__Exercise prompt__. Rescale the part of the data that opens with the line containing "You are a computer-use" and closes with the line containing "click(x=57, y=464)". Reproduce only those lines in full, requests included, with every click coordinate in the answers multiplied by 1.9 and rounded to a whole number (halves round up), and every other number left unchanged.

__Materials provided__.
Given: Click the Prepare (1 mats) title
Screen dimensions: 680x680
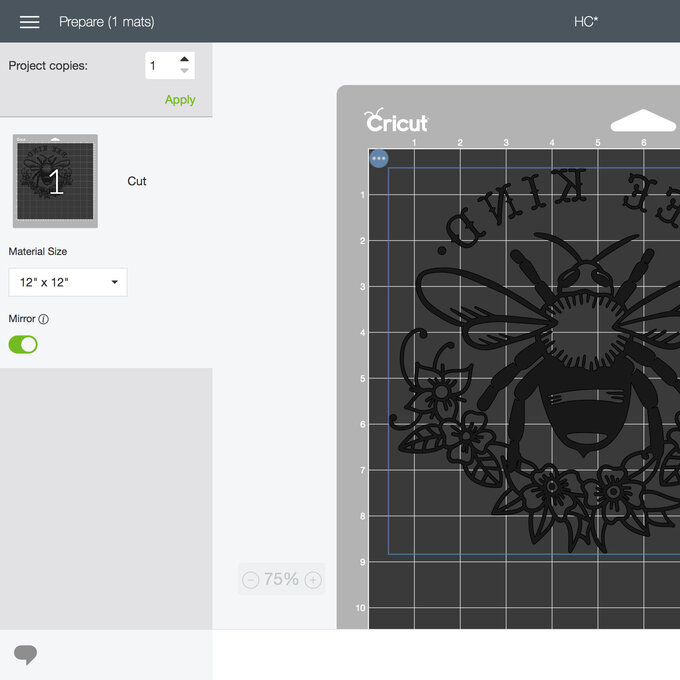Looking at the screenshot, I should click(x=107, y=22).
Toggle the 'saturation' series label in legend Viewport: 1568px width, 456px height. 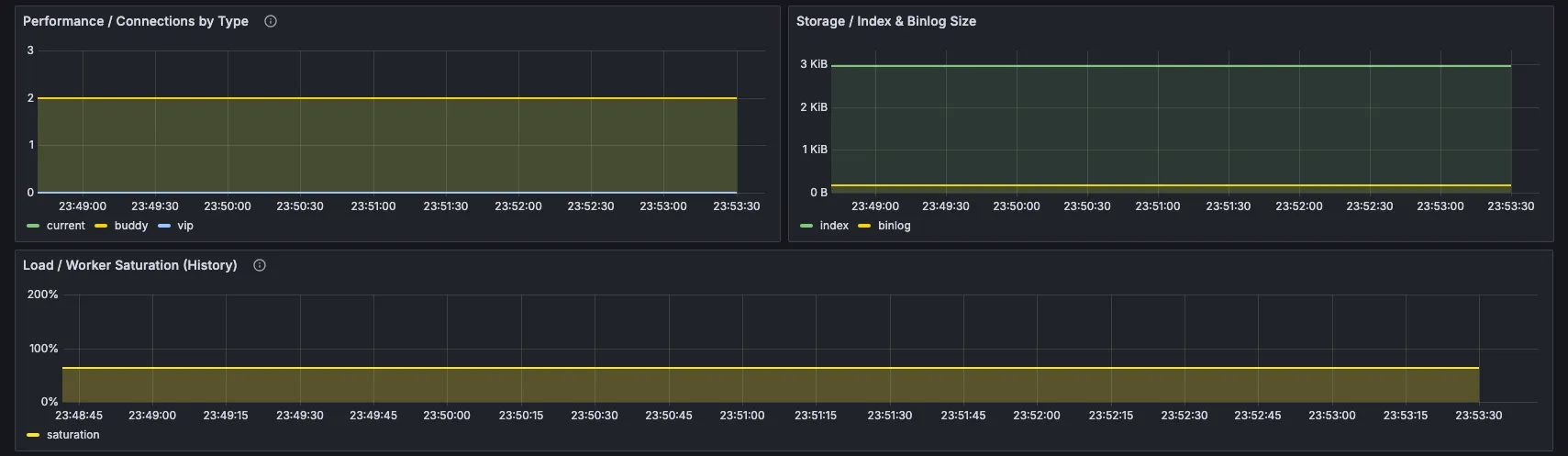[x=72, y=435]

---

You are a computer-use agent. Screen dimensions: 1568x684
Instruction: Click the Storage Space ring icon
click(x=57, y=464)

* * *

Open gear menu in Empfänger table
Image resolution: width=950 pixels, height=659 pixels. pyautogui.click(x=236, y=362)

__Expected answer__.
You are a computer-use agent. Screen dimensions: 1568x684
Instruction: Click the Storage Space ring icon
click(x=108, y=882)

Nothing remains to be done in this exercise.